Principles and their importance for creating any kind of field of law are often underestimated. They are considered to be intermediate and passing doctrine regulations. The lack of high attention at principles of administrative law among scientists makes it seem that such category doesn't have an essential influence on administrative law and considers to be unimportant or of secondary importance. However, it's important to say that administrative law in modern conditions is rapidly developing, it's subject and content are systematically revised, so analysis of modern doctrine approach for identifying the concept of principles of administrative law as a fundamental category has above the average importance. The significance of principles of administrative law is that they create preconditions for building and developing modern science of administrative law, effective regulations. However, in order to demonstrate their real potential, real resources it's worth realizing general description of features which are attached to principles of administrative law. It makes them separated in individual block of principles.

Research of features of any legal category or public phenomenon should always be based, first of all, on the study of their historiography, which allows to analyse the theoretical positions in different historical periods, highlight their features, trace their interrelation with adjacent categories, the impact of the historical epoch in their formation. Will not be an exception in this case, and the principles of administrative law, study of which is inextricably linked with their historiography in the national doctrine. Hardly anyone can deny the fundamental principles of the universal as the provisions, reflected in the norms of law and obligatory for all the subjects of administrative law. The prime value of the principles of administrative law is that they are the basis for building a model of social relations in the administrative-legal sphere, the basis for standard setting. The principles of the administrative law are generally considered as the basic, fundamental category, substratum for law-making and law-enforcement activity. According to the Soviet tradition, however, the principles are still considered as only declaratory, objectless, theoretical and abstract phenomenon. It should be deemed that these are the principles that direct the administrative mechanism of social relations' regulation and determine the significance of law in social development. The principles are the measure of the lawfulness of the actions of citizens and those of the state apparatus; and, under the proper conditions, the principles promote increase in legal awareness. It is for that reason that the modern Ukrainian administrative science is aimed at determination of principles as the basis, substructure of legal relationships, rules of conduct and norms. Amid substantial doctrinal reconsideration of the content, purpose and essence of administrative law, the issue of the administrative law principles content reconsideration with due regard to the changes in the doctrine and law enforcement is becoming topical.

The administrative law principles category does not have long history, and that is bound with the administrative law development history. Furthermore for a long period in the administrative law science the administrative law principles concept was not used, instead of it the state administration principles concept was used and that complicated the study of their essence, content and the possibility of their classification. Principles of administrative law were the subject of research in works of such remarkable scientists as Y.P. Bityak, V.M. Garashuk, O.V. D'yachenko [1], S.V. Kivalov [2], T.O. Kolomoec [3], S.G. Stecenko [4], V.V. Kovalenko [5] etc. However, more attention is paid at the concept of principles of administrative law and their classification, content while features of the principles are out of attention unfortunately.

Object of the article is to formulate the features of principles of administrative law, and their general characteristics.

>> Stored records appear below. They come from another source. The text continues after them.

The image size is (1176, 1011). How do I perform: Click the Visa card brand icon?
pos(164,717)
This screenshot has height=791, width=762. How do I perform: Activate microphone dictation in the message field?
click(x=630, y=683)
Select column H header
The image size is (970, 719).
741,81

The analysis of the features can be started with the one of social conditionality. The feature mentioned above consists in ideas which conform to social and economical requirements of development of society as well as political, ideological and other principles which are carried out in the state turning into principles. Mentioned feature represents the content of law with its social basis - with those regularities of social life on which a particular law system is built. Nevertheless the principles in their original form (before they were created) are world-view ideas, effect of dominant views in society, prejudice, imagination, ideals, life or scientific doctrine pursuits. The subjects of forming such ideas are particular individuals, their unions, and society in general. Theoretical generalizations, law theories become principles of administrative law owing to objectification in regulations of law or doctrine research.

Next feature of principles of administrative law is their normative character of law. The meaning of the word «normative» refers to fixing or representing the principle in rules of law. Until the moment of its fixing the main idea which is in the status of «candidate» for the role of principle, and is not settled in the law, it can be considered as a principle of law, it remains theoretical, scientific, doctrine idea, which refers to the system of building the science of law. Necessary to say that none of the ideas can regulate legal relations by itself until they are fixed in legal regulations or get state authoritative character, normative features. At the same time fixing principles in legal regulations must provide with steady observance under threat of negative consequences for violator or under threat canceling decisions in actions accepted with such violation. This feature reflects providing steady observance of main regulations expressed in principles of administrative law by all subjects of law application.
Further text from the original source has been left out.